■ **Requirement**: Take every line from the records below that includes the word "icon".

■ **Recorded information**:
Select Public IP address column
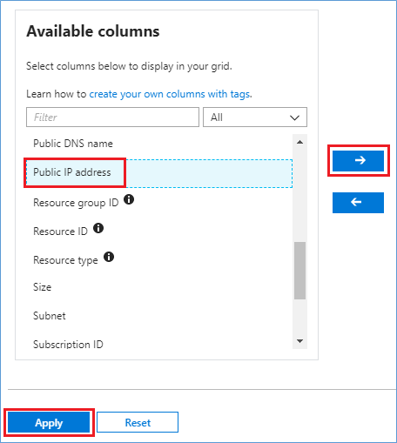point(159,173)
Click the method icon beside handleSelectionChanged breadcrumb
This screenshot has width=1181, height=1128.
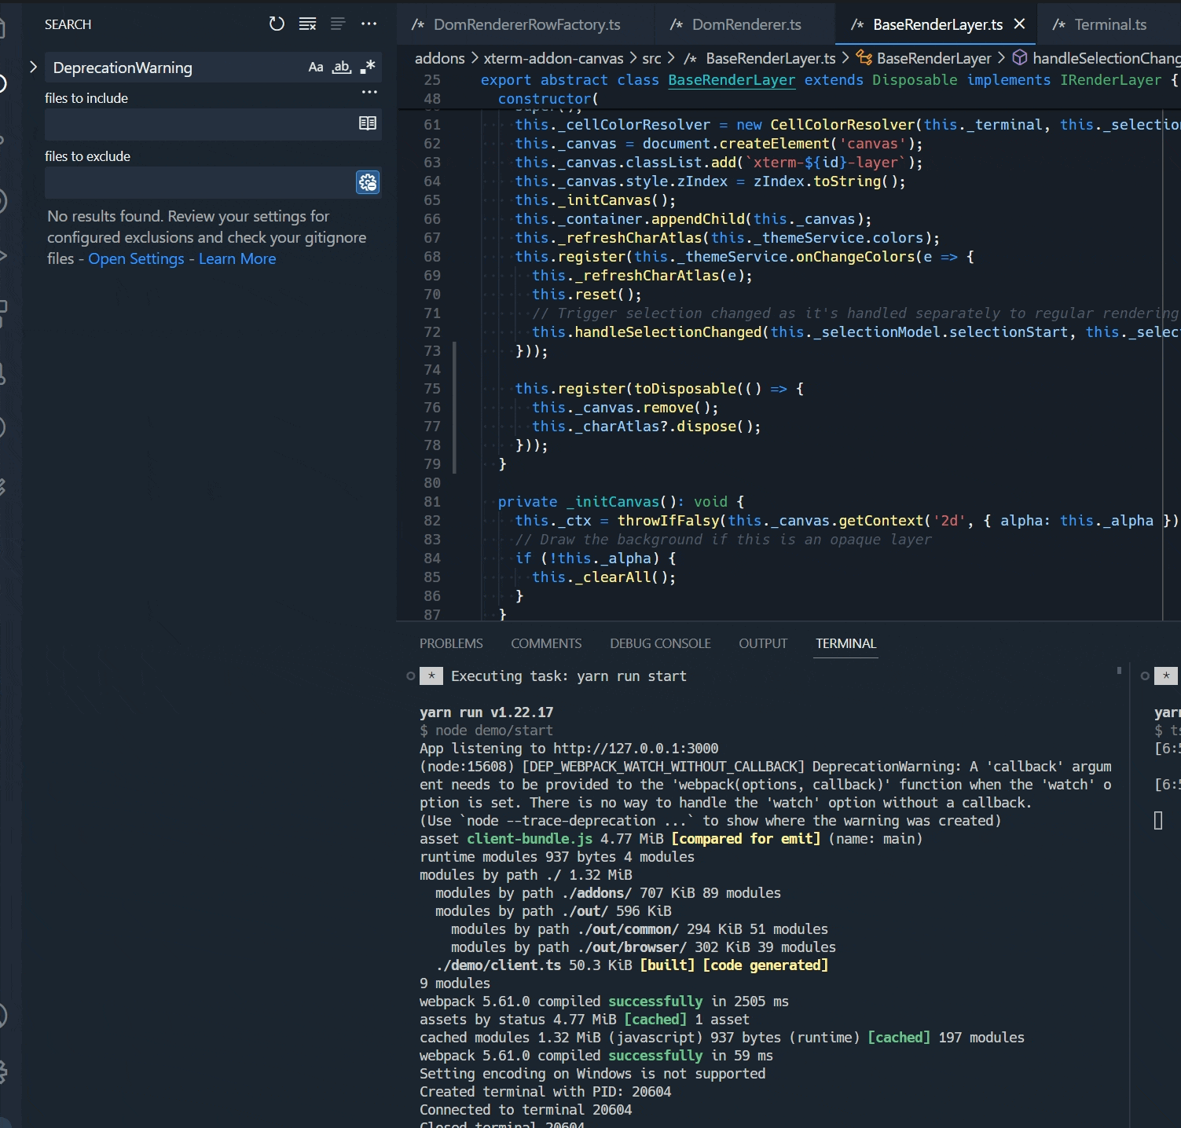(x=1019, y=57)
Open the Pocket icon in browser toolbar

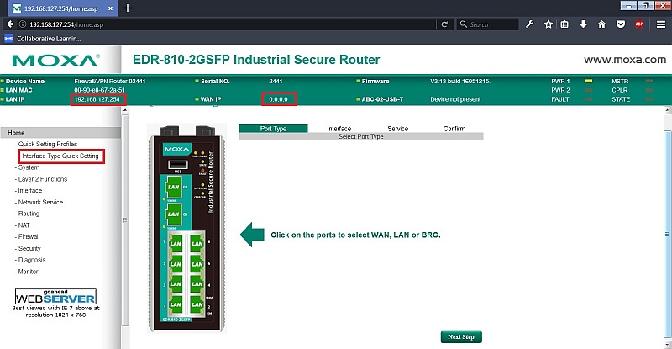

■ **Task response**:
Click the method icon beside handleSelectionChanged breadcrumb
Open the Pocket icon in browser toolbar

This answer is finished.